Navidad
Ya con las fiestas de fin de año bastante cerca y los comercios dedicados a la muestra de sus respectivas novedades traducidas en juguetes, adornos e iluminación en torno a un ícono navideño como es el árbol, se me ocurre pensar en el origen de la popularidad de dicha presencia y deducir nomás que es otro símbolo de la penetración cultural a que estamos sometidos.
Antes del advenimiento de dicho símbolo, la navidad se celebraba en torno a un túmulo que representaba el nacimiento de Jesús en un pesebre rodeado de ovejas, algún pastor, los padres del niño y todo aquello que la creatividad popular podía hacer al respecto: casitas con luz, vehículos, espejos que simulaban lagos, cisnes, patos, peces, barquitos, musgo y ramas, en un conjunto barroco iluminado por decenas de focos de colores intermitentes que le concedían al espacio un aire festivo, a veces matizado por la presencia de niños cantores de villancicos que, a tiempo de celebrar el advenimiento, se embolsillaban alguna ratería.
Todo ello y de pronto fue sustituido por la presencia de algo que al correr del tiempo se hizo parte central de la celebración: el árbol del que ya habíamos hablado.
Obviando su origen medieval, se puede entender que la gran difusora de este ícono es la cultura anglosajona mediante sus ingredientes religiosos, que nos contagian el sueño de una navidad con nieve, muñecos y toda la parafernalia propia del hemisferio norte, incluidos los colores e imágenes de la Coca Cola.
Desde entonces, ya no era el niño Jesús el espíritu benefactor sino el tal Papá Noel o, peor todavía, Santa Claus.
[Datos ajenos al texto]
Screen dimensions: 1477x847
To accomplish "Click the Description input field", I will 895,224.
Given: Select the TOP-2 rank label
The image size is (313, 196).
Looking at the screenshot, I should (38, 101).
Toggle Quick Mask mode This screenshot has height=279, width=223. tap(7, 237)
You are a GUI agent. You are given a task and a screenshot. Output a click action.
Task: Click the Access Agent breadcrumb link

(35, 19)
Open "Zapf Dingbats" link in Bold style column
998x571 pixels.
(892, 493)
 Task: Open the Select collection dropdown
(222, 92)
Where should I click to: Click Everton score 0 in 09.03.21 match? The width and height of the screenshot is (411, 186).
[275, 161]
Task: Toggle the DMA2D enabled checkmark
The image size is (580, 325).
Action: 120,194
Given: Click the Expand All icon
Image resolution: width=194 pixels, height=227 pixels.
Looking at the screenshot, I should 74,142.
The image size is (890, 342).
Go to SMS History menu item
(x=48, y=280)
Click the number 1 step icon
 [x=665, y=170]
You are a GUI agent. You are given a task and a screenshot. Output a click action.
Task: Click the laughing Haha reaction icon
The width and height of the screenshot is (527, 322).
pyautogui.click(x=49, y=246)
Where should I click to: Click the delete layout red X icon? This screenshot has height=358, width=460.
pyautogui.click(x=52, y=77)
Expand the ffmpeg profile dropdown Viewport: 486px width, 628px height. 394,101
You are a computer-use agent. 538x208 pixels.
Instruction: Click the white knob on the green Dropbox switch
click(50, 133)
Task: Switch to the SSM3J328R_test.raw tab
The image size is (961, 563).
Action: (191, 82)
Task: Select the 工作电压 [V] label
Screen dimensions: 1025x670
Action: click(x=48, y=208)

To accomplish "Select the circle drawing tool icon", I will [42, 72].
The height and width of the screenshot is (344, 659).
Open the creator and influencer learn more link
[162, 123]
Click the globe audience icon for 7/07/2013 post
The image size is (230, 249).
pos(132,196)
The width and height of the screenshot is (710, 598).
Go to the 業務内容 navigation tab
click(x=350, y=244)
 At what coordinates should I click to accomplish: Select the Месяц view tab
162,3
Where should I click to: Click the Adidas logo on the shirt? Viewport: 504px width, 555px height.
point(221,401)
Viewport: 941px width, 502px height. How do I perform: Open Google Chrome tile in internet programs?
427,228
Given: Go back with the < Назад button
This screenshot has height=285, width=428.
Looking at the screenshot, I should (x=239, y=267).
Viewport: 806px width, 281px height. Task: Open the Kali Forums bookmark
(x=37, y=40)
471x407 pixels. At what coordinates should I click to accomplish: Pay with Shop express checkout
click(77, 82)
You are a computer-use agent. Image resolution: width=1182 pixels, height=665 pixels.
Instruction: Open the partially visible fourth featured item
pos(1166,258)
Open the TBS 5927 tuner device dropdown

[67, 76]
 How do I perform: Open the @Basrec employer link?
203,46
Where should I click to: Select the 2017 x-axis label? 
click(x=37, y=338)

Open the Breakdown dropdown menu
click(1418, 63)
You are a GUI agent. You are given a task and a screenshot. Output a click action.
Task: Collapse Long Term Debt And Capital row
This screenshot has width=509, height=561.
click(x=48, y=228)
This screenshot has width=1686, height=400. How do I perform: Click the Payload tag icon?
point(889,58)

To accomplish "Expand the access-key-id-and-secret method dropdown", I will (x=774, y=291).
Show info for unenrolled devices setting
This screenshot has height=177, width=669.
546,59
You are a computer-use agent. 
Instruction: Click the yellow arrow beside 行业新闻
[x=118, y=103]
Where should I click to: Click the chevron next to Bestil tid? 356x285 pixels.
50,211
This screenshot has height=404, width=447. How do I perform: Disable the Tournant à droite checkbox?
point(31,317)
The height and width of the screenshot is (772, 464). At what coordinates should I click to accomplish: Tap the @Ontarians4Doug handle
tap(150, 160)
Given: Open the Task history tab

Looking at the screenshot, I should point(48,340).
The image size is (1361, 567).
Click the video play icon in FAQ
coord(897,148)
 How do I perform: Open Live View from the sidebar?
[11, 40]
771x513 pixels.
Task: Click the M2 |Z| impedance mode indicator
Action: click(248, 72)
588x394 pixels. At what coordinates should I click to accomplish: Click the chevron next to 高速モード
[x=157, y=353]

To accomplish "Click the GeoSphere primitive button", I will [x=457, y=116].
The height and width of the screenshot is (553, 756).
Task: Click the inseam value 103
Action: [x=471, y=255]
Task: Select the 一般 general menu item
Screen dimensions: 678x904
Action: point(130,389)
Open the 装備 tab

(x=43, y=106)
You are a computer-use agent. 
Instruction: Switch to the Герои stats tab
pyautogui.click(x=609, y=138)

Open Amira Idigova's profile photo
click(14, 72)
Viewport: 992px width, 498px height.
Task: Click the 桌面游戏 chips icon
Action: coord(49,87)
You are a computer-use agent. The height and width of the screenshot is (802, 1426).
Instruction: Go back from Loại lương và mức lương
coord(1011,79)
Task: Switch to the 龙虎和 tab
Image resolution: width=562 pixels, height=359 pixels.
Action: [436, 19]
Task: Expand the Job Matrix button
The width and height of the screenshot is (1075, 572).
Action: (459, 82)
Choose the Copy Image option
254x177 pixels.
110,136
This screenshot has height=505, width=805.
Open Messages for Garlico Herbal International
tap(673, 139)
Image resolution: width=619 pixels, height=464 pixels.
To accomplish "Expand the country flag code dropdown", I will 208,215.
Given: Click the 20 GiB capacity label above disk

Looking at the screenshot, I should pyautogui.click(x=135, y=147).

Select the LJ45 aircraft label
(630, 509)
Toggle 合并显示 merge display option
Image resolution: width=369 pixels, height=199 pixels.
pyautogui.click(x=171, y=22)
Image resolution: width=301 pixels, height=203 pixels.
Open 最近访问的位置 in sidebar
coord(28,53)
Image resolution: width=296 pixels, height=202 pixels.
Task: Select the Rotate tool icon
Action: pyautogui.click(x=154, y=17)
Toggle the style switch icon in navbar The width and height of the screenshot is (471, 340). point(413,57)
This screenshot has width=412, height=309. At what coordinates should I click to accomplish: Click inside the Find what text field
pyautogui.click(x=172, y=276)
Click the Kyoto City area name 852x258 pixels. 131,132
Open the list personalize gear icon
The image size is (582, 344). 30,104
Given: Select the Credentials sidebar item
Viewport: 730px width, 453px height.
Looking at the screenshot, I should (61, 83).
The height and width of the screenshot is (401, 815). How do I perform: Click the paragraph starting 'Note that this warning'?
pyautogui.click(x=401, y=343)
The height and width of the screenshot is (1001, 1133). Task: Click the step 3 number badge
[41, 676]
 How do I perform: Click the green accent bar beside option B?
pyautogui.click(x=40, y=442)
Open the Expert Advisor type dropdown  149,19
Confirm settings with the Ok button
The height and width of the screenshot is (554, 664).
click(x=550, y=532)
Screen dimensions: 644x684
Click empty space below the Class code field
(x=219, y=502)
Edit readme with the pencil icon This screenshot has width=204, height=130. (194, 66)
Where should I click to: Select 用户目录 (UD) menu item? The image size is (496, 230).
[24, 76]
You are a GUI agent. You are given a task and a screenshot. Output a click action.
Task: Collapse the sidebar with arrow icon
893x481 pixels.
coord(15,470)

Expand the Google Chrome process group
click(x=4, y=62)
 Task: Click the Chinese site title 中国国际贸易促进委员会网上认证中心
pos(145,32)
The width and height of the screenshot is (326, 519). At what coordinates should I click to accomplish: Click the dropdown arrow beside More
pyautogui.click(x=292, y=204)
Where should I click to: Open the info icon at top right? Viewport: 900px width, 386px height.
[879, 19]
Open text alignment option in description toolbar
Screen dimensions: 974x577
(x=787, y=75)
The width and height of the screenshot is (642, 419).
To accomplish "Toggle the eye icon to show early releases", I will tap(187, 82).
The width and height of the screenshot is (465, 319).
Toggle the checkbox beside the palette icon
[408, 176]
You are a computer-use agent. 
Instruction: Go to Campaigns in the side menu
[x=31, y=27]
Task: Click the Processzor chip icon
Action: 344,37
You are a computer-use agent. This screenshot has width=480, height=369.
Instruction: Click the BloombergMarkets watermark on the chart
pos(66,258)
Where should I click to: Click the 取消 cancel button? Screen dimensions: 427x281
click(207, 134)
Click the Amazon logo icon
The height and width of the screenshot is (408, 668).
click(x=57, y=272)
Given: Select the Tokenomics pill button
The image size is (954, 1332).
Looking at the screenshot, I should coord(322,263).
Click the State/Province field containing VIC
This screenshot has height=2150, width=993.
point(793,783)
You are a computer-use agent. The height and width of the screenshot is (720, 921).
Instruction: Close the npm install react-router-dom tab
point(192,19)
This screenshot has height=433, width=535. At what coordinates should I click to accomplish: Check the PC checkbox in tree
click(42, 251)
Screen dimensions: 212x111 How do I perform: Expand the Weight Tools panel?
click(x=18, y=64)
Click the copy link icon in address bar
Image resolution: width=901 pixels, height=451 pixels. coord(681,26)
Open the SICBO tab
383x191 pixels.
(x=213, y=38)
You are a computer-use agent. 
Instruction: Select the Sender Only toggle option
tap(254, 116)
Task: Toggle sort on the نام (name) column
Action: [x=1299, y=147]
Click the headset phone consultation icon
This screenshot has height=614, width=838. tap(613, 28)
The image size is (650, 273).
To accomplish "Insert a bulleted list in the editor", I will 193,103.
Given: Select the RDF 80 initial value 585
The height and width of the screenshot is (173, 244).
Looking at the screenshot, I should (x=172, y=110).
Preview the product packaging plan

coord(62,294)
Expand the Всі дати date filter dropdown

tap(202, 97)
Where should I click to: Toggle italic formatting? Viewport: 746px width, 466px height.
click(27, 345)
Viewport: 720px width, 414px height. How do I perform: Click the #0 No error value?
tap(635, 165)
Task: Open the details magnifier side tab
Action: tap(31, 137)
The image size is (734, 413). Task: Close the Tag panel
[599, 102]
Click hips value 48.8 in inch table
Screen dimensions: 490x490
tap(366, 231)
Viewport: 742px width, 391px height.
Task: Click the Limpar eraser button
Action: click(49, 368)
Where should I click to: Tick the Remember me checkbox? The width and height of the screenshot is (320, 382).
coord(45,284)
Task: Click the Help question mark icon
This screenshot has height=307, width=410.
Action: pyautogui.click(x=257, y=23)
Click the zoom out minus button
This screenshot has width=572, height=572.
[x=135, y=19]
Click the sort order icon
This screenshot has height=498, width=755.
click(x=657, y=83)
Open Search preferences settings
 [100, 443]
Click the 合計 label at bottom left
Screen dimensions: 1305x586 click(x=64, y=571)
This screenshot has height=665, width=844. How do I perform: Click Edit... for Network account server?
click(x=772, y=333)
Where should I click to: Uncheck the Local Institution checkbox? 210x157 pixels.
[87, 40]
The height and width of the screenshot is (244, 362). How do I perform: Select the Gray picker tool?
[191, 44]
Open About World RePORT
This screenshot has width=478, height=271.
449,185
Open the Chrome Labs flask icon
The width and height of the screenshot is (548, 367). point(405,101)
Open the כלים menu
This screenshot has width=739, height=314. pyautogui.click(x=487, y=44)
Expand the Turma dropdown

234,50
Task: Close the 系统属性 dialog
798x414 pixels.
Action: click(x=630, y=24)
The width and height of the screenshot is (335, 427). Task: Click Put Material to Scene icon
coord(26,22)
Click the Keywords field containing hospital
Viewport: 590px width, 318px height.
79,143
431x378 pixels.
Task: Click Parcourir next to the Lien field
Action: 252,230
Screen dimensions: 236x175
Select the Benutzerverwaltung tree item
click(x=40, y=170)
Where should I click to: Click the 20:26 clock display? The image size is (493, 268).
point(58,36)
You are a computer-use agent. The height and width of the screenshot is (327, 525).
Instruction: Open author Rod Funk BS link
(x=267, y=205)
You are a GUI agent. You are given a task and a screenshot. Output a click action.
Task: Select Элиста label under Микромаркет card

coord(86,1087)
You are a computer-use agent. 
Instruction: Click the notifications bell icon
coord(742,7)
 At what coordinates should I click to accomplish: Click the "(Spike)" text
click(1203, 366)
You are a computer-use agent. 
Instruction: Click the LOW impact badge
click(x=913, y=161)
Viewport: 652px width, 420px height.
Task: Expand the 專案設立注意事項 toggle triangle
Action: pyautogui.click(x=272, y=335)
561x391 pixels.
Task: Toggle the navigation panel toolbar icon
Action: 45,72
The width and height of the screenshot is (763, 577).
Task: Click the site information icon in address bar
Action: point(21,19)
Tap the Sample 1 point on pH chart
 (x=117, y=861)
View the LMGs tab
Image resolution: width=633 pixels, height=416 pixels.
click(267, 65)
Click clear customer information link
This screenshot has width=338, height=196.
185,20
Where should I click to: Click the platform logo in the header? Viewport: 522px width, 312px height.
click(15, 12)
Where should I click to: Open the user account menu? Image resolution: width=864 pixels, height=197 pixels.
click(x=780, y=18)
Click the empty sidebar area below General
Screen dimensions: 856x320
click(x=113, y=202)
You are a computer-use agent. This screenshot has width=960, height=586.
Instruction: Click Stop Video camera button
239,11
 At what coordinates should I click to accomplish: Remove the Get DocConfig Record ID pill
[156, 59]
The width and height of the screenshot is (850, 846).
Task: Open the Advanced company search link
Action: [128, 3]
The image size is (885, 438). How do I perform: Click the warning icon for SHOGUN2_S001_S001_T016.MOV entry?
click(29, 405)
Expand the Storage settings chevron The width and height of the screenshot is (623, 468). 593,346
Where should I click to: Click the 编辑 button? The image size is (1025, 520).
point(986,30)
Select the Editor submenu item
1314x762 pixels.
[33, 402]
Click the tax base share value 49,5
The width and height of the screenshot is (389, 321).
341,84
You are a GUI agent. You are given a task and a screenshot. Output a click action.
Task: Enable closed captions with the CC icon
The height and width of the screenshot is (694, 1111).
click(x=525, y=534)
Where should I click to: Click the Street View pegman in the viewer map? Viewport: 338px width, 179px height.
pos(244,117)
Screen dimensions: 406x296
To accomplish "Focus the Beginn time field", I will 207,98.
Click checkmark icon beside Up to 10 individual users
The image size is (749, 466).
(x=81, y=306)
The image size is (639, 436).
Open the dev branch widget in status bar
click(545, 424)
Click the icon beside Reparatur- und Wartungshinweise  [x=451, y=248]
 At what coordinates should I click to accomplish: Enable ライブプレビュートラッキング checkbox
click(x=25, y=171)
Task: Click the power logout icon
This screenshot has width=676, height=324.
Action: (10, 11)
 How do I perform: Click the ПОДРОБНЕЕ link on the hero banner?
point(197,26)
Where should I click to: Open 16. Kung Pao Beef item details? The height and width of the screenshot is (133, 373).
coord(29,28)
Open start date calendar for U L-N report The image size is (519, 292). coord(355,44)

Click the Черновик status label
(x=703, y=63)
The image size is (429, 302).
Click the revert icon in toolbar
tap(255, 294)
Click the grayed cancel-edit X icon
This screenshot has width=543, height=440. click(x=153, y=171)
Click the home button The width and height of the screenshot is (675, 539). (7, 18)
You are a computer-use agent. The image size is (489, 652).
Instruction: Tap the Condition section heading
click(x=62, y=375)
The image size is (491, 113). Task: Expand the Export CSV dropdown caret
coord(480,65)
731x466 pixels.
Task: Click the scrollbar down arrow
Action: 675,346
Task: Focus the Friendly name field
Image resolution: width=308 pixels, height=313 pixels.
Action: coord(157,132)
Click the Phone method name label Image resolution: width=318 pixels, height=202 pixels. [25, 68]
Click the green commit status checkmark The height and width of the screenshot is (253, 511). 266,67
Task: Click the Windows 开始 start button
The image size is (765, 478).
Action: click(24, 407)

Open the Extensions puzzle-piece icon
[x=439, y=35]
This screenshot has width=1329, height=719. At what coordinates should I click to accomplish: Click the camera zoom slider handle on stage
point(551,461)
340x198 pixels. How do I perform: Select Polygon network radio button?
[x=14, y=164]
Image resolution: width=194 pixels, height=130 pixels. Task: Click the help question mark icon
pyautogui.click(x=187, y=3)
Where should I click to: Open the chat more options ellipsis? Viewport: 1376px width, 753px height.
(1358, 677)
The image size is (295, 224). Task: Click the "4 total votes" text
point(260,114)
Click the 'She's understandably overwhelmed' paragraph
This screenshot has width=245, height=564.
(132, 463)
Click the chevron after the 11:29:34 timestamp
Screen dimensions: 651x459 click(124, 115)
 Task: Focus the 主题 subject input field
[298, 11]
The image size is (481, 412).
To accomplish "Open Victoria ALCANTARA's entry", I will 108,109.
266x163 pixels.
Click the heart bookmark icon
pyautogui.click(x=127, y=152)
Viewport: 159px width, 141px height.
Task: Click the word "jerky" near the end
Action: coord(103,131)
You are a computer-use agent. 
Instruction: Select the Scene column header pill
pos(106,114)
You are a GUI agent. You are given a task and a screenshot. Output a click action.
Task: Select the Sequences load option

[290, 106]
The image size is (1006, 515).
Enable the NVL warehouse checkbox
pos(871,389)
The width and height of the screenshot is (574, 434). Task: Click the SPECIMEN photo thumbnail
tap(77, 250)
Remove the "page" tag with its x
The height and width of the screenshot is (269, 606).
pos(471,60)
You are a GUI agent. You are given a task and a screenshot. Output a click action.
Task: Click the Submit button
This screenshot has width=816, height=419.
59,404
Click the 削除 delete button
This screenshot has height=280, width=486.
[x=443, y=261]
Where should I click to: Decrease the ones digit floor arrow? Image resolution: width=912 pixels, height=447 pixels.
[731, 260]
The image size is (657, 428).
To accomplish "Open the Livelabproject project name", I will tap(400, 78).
Era él quien dejaba paquetes al pie del árbol y a quien había que dejarle una taza de leche, concordando con los modelos establecidos por las revistas o la televisión.
Supongo que con los cambios de eje cultural dominante, nuestro nuevo espíritu navideño llegará con traje de samurai o algo parecido, para felicidad de los niños y asombro de los adultos.